Un Alsacien au Japon – épisode 6
Non de nom
Qui dit nouvelle installation dit administration… Ce type de mission est toujours pénible mais vous vous dites que vu l’efficacité des Japonais, ici ça sera réglé en deux temps, trois mouvements. Un beau matin vous vous mettez donc en route pour la mairie de quartier car il vous faut vous enregistrer auprès du gouvernement, étape obligatoire pour pouvoir ensuite ouvrir un compte en banque et une ligne téléphonique. Votre quartier couvrant presque l’étendue d’un hameau, vous préparez votre expédition avec itinéraire de métro et plan jusqu’à la mairie. Sur le chemin vous vous demandez tout de même comment vous allez vous en sortir avec vos deux mots de vocabulaire japonais.
Arrivé à la mairie sans trop vous perdre (seulement deux fausses routes, beau score), vous découvrez un immense bâtiment et ses différentes ailes. Heureusement, un plan en bilingue vous indique où vous rendre et à peine arrivé, l’hôtesse d’accueil fait venir l’interprète. La dame parle anglais, vous explique le topo et vous donne un numéro vous invitant à attendre votre tour. Vous n’êtes manifestement pas le seul à avoir besoin d’un papier et toutes les deux minutes un employé crie un chiffre que vous espérez fébrilement être le vôtre.

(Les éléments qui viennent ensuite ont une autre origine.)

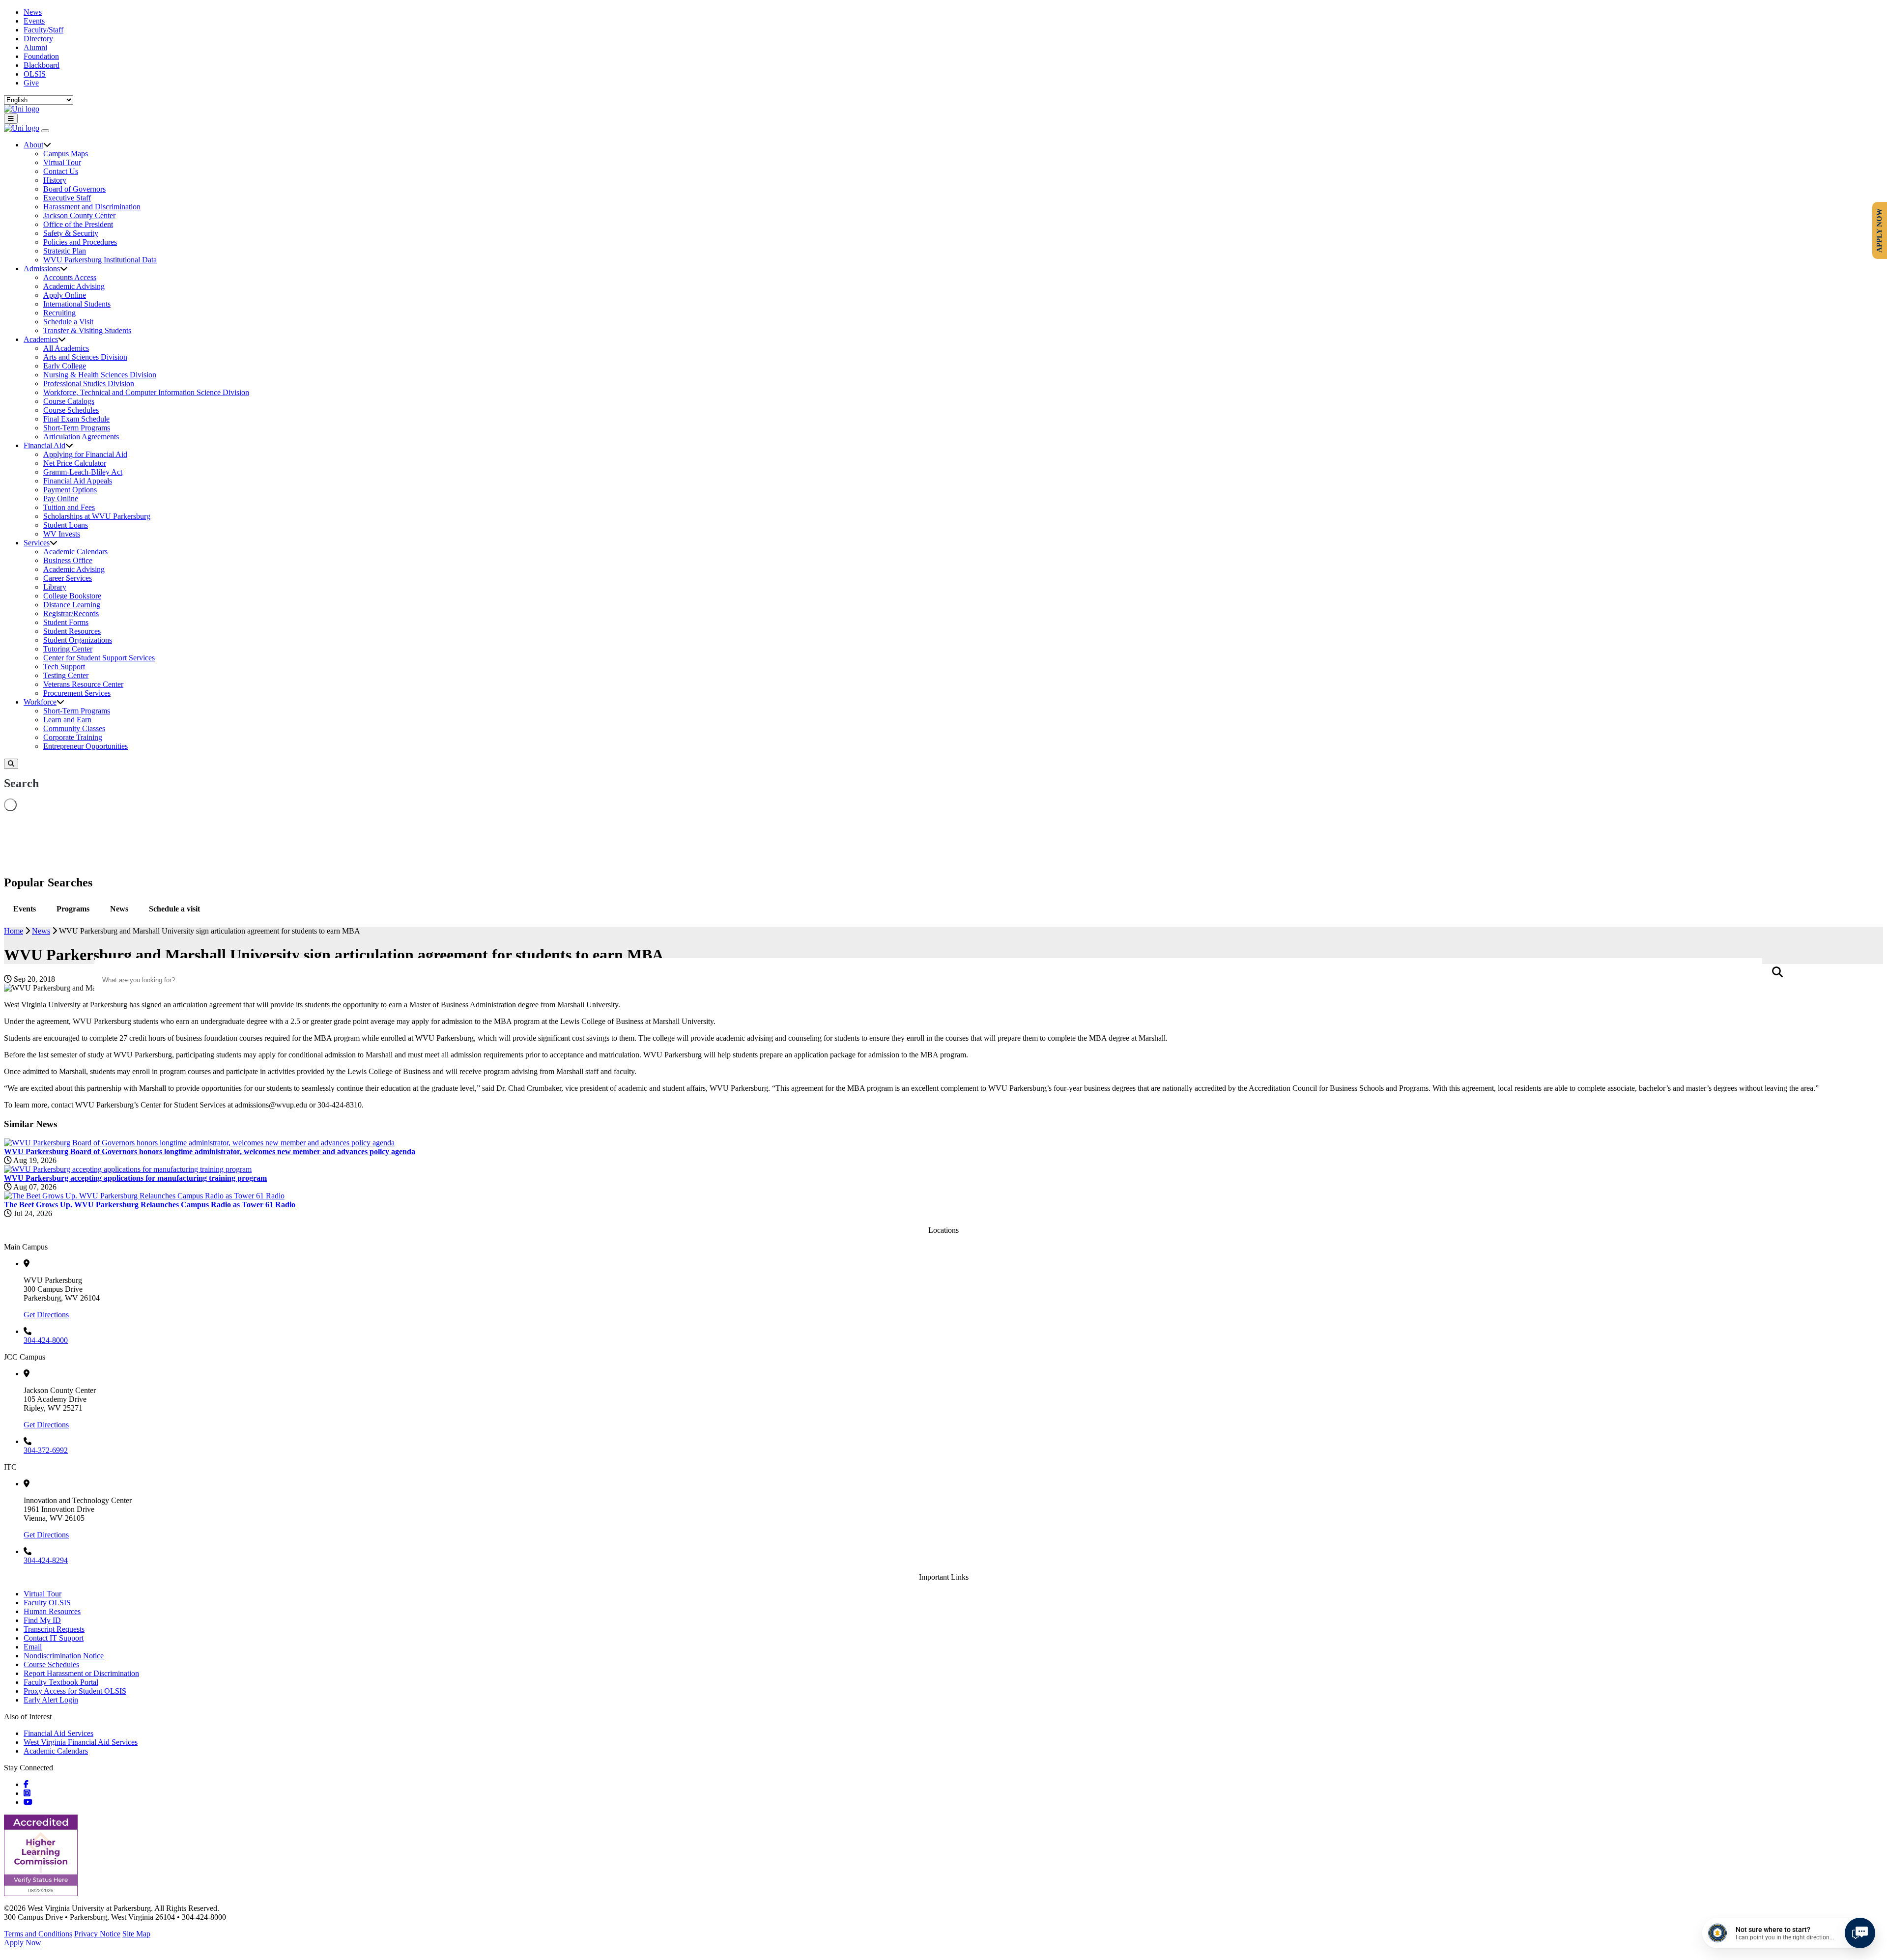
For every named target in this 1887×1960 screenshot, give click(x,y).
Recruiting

Un interprète à la rescousse
Cet espèce de Loto vous lasse vite et comme tout le monde, vous regardez la télé pile poil devant vous. Les employés qui passent se baissent pour ne pas entraver le cours de votre émission et au bout d’une heure vous avez presque l’impression d’avoir compris le sujet de leur Télé-Matin. Vous commencez à trouver le temps long et êtes sur le point de piquer du nez quand vous vous rendez compte que vous n’attendez pas du tout au bon endroit… Vous vous êtes trompé de salle d’attente et votre tour est passé depuis longtemps. Vous retournez alors prendre un ticket, on s’excuse au passage que vous ayez pu vous méprendre. Cinq minutes après, c’est votre tour, voilà qui est plus japonais !

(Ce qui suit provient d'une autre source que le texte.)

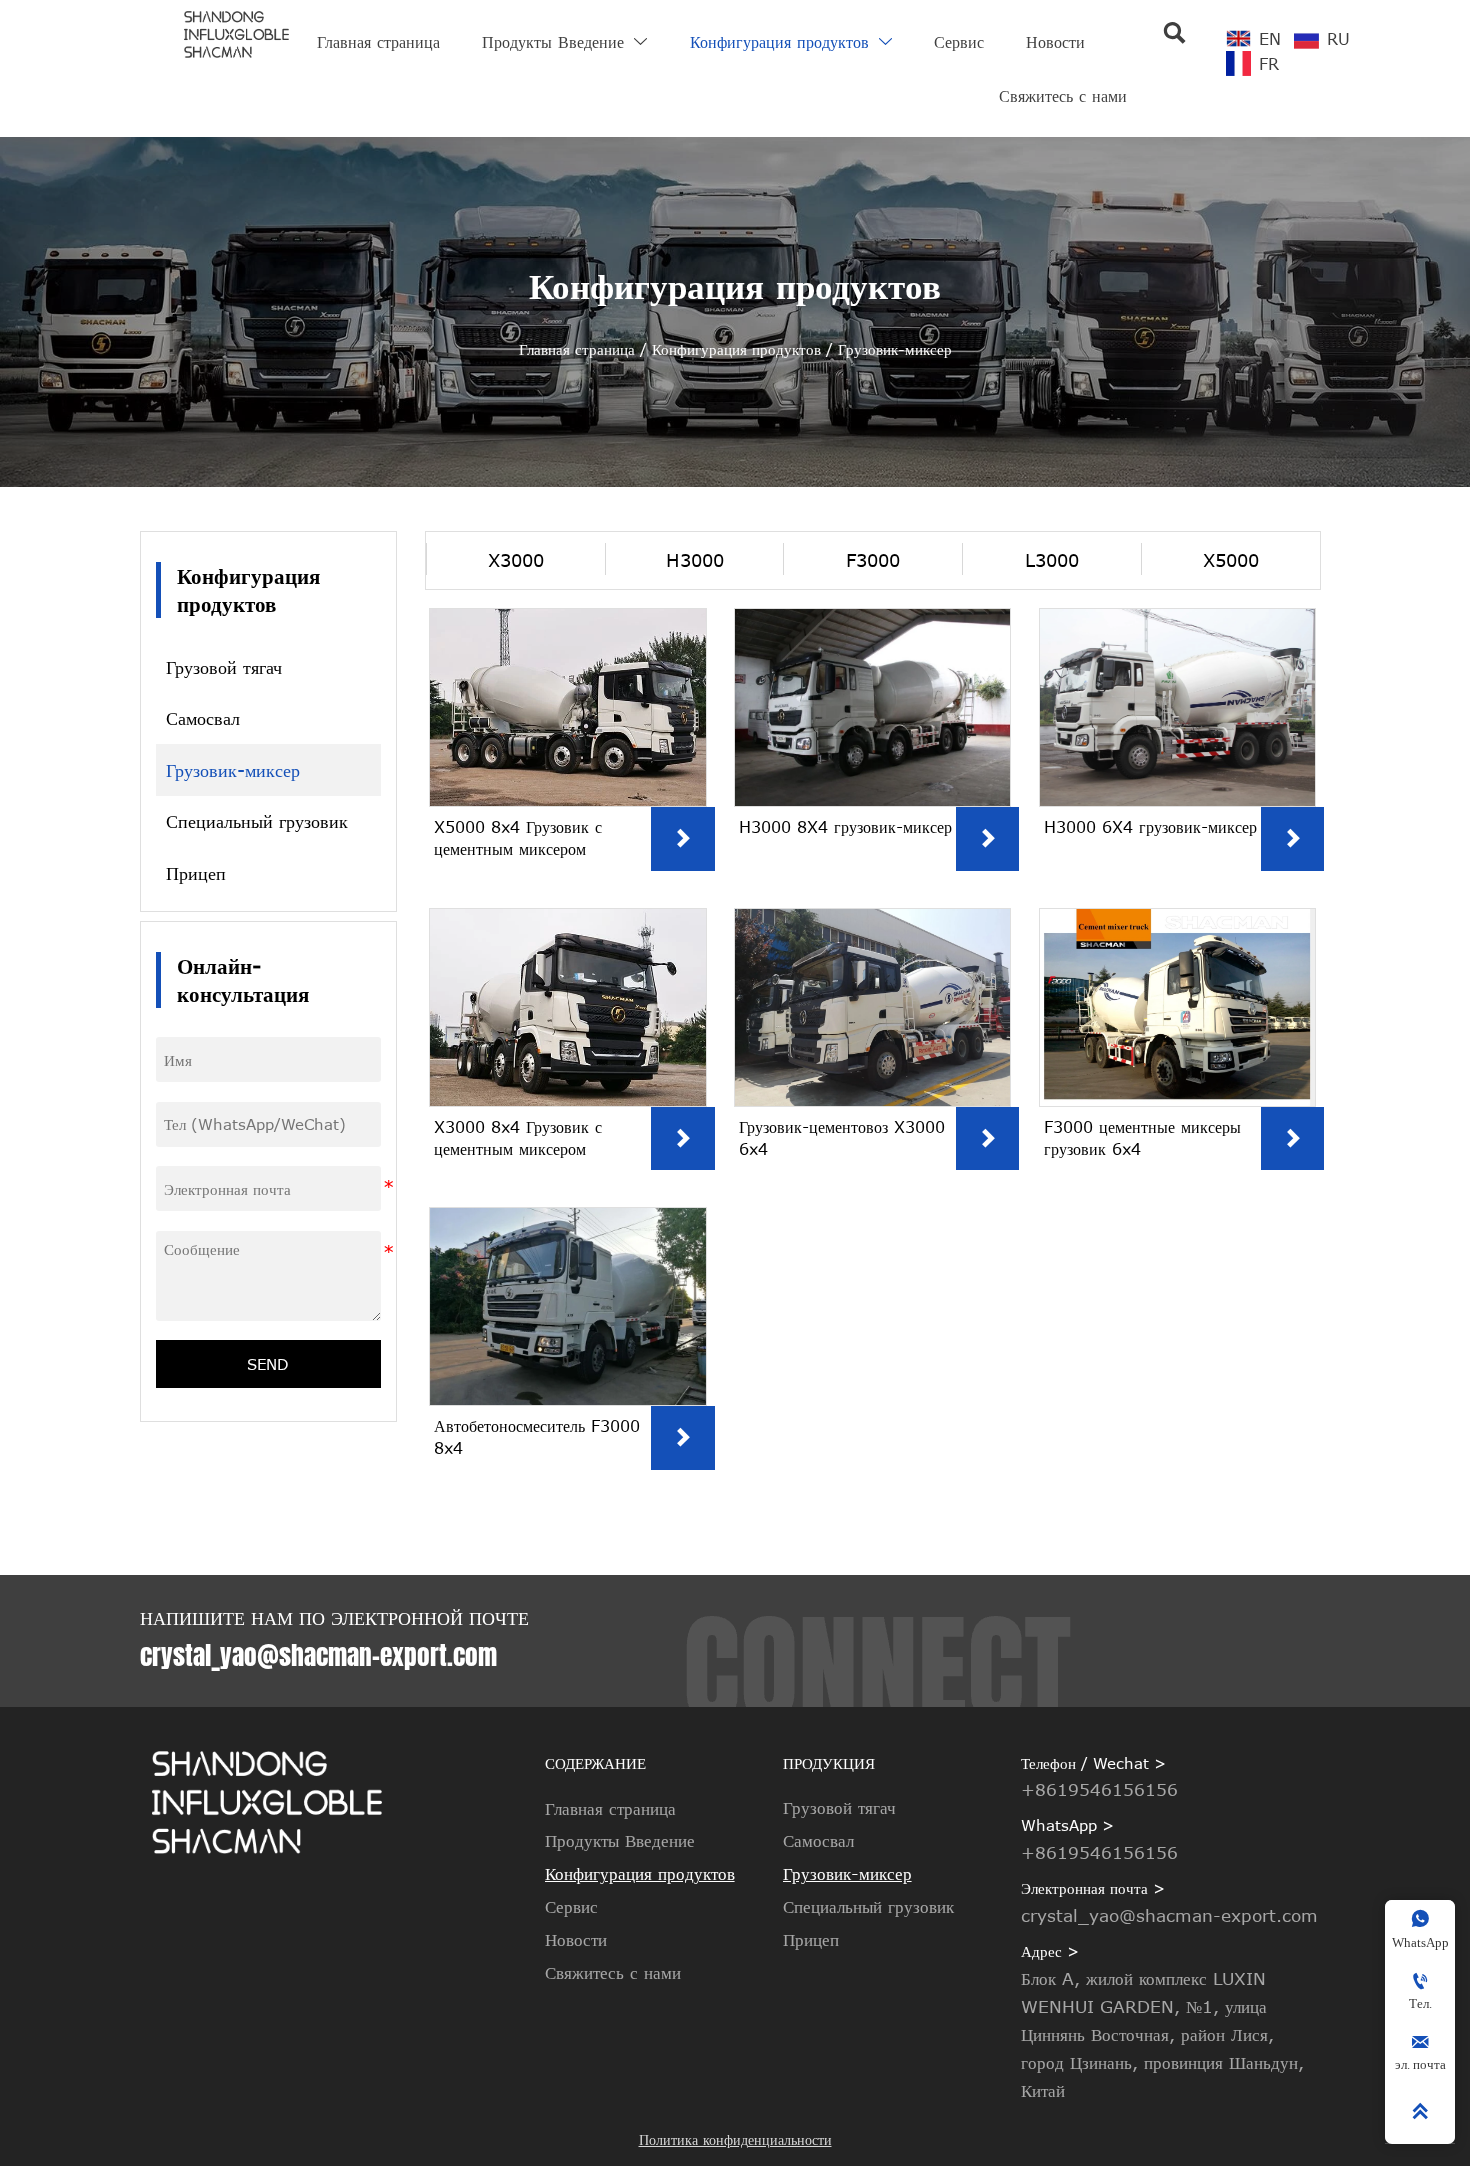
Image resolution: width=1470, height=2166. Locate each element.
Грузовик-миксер (895, 349)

On s’apprête à vous remettre votre carte de résident, ne reste qu’à noter votre nom… Oui, mais lequel, car les Japonais sont très procéduriers et sur votre passeport figurent vos seconds prénoms… L’interprète est rappelée à la rescousse, vous expliquez que ces autres prénoms sont ceux de feu papy, hochement de tête du type au comptoir, petite mine réprobatrice, tout doit être noté et rentré dans des cases mais là ça ne colle pas ! L’interprète y met du sien, on choisit à votre place, un nom est traduit en japonais, on tamponne un papier et vous voilà avec votre carte de résident.
Courbettes
Avec cette nouvelle pièce d’identité au nom de votre grand-père adoré, vous pouvez désormais vous rendre à la banque pour ouvrir un compte. Là, vous avez prévu le coup et grâce à Internet, trouvé une société qui propose des services en anglais. Le siège est à l’autre bout de la ville, forcément. Après trois quarts d’heure de métro vous déboulez en plein quartier des affaires, immeubles immenses et costumes trois pièces. Vous n’êtes pas encore rentré dans la banque qu’on vous salue déjà, cela ne s’arrêtera pas durant votre longue montée de 20 étages, à chaque employé croisé, courbette assurée.
Avec les lombaires en vrac vous arrivez enfin au guichet où une gentille dame s’occupe de vous. Ouvrir un compte ne pose pas de souci (un banquier reste un banquier, même à l’autre bout du monde), ne reste qu’à faire les vérifications d’usage et remplir un petit questionnaire. Après avoir assuré à tout le monde que vous n’avez aucun lien avec la mafia japonaise (yakuza), reste à remplir votre formulaire. On vous demande vos pièces d’identité. Passeport, carte de résident, vous tendez vos précieux sésame, on vous sourit, on fixe les documents, second sourire plus crispé puis l’on vous demande : « mais quel est votre prénom ? ».